__DOCUMENTO DE ORIGEM__.
%%

Washington — O impasse orçamentário nos Estados Unidos ganhou contornos dramáticos nesta quarta-feira (5), quando o fechamento parcial do governo federal, iniciado em 1º de outubro, completou 36 dias e superou o recorde anterior de 35 dias, estabelecido durante o primeiro mandato de Donald Trump, em 2018-2019. A paralisação, motivada pela recusa democrata em aprovar um orçamento sem a prorrogação de créditos fiscais da era Biden para planos de saúde acessíveis, expõe as fraturas profundas no Congresso e ameaça milhões de americanos com a interrupção de serviços essenciais.
O que começou como uma disputa técnica sobre financiamentos emergentes evoluiu para um confronto ideológico de proporções inéditas. Republicanos, liderados pelo presidente Trump, insistem em um pacote de continuidade orçamentária “limpo”, sem concessões aos democratas, que por sua vez condicionam o acordo à manutenção de subsídios do Affordable Care Act (ACA), prestes a expirar no fim de 2025. “Os democratas radicais de esquerda podem acabar com isso agora, mas preferem manter o país refém por agendas falidas”, disparou Trump em postagem na Truth Social na terça-feira (4), ecoando sua retórica habitual de confronto.
A Casa Branca, no entanto, recuou parcialmente ao confirmar, em audiência judicial, o uso de um fundo de contingência de US$ 4,65 bilhões para distribuir benefícios reduzidos do Programa de Assistência Nutricional Suplementar (SNAP) em novembro — uma medida ordenada por juízes federais em Rhode Island e Massachusetts, após ações movidas por mais de 25 estados.
Essa guinada administrativa, no entanto, não aplacou as tensões. Trump havia sinalizado na segunda-feira (3) que os pagamentos integrais do SNAP, vital para 42 milhões de beneficiários — majoritariamente famílias de baixa renda, com 39% das vagas ocupadas por crianças —, só seriam liberados após o fim da paralisação. “Apenas quando os democratas abrirem o governo, o que podem fazer facilmente — e não antes!”, escreveu o presidente, atribuindo o inchaço do programa a “bilhões e bilhões” gastos na era Biden.
A secretária do Trabalho, Lori Chavez-DeRemer, agravou o alerta ao anunciar que auxílios-desemprego também correm risco de não serem pagos, ampliando o escopo da crise para além da alimentação.

%%

__TRECHO DE ORIGEM__.
%%

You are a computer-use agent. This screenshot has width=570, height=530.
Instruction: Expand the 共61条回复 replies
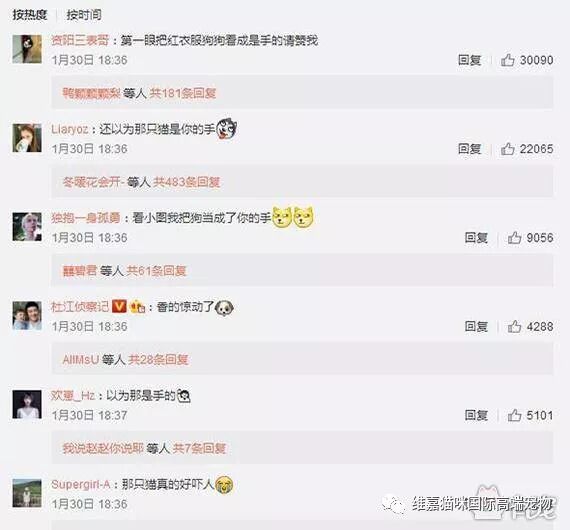[x=156, y=271]
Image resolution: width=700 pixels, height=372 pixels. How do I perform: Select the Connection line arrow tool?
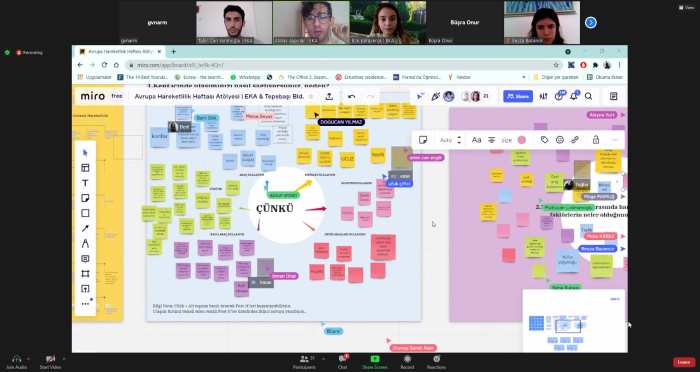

%%

__INSTRUÇÃO__.
Dê continuidade à reportagem sobre o fechamento do governo federal dos Estados Unidos, começando logo após a última frase dela.

__RESULTADO DO EXERCÍCIO__.
Os impactos econômicos e humanos se acumulam com velocidade alarmante. Cerca de 1,4 milhão de funcionários federais permanecem sem salários há mais de um mês, com aqueles em funções “essenciais” — como controladores de tráfego aéreo e agentes da TSA — forçados a trabalhar sem remuneração garantida. Atrasos em voos se multiplicaram nos últimos dias, com relatos de filas recordes em aeroportos como os de Nova York e Los Angeles, segundo a Administração Federal de Aviação (FAA).
Programas sociais sofrem ainda mais: o Head Start, que atende 58 mil crianças em creches pré-escolares, viu 134 centros em 41 estados e Porto Rico paralisados por falta de verbas, enquanto bancos de alimentos em Washington e outras capitais registram filas dobradas, conforme dados da Feeding America. No front econômico, o Escritório de Orçamento do Congresso (CBO) estima prejuízos iniciais de US$ 3 bilhões — equivalentes a 0,02% do PIB —, mas analistas preveem escalada para bilhões adicionais se o impasse persistir. Trump, que supervisiona o segundo shutdown mais longo de sua gestão, minimizou os efeitos em recente viagem à Ásia, onde priorizou encontros bilaterais com líderes como Xi Jinping, da China. “Isso é algo que deveria ser bipartidário”, comentou ele a bordo do Air Force One, em tom que contrasta com sua postura inicial de desengajamento das negociações. O vice-presidente JD Vance reforçou a linha dura em coletiva de imprensa: “Não negociaremos sob ameaça de reféns”, referindo-se aos cortes propostos pelo Departamento de Eficiência Governamental (DOGE), que visam rescisões permanentes em programas federais.
Enquanto isso, o líder da maioria no Senado, John Thune (republicano por Dakota do Sul), expressou “otimismo cauteloso” quanto a um acordo ainda esta semana, impulsionado pelo peso simbólico do recorde quebrado. Um grupo bipartidário no Senado sinaliza movimentos iniciais para uma resolução temporária de três semanas, similar à que encerrou o shutdown de 2019. No entanto, com as eleições de meio de mandato de 2026 no horizonte, o cálculo político domina: democratas veem na paralisação uma oportunidade para mobilizar eleitores contra os republicanos, enquanto Trump aposta na pressão pública para forçar concessões.
Especialistas em governança, como o historiador presidencial Michael Beschloss, alertam para os precedentes perigosos. “Dois dos shutdowns mais longos sob o mesmo presidente marcam não só um recorde, mas um risco à estabilidade institucional”, observou ele em entrevista à NBC News.
Bancos de alimentos e ONGs como o Capital Area Food Bank já se preparam para o pior, com estoques no limite e doações em alta. Para os milhões afetados — de famílias em risco de fome a servidores públicos endividados —, o debate em Washington soa distante, um lembrete cruel de como o partidarismo pode paralisar uma nação inteira. A situação evolui rapidamente, com novas votações no Congresso previstas para esta quinta-feira (6). Atualizações serão publicadas conforme os desdobramentos.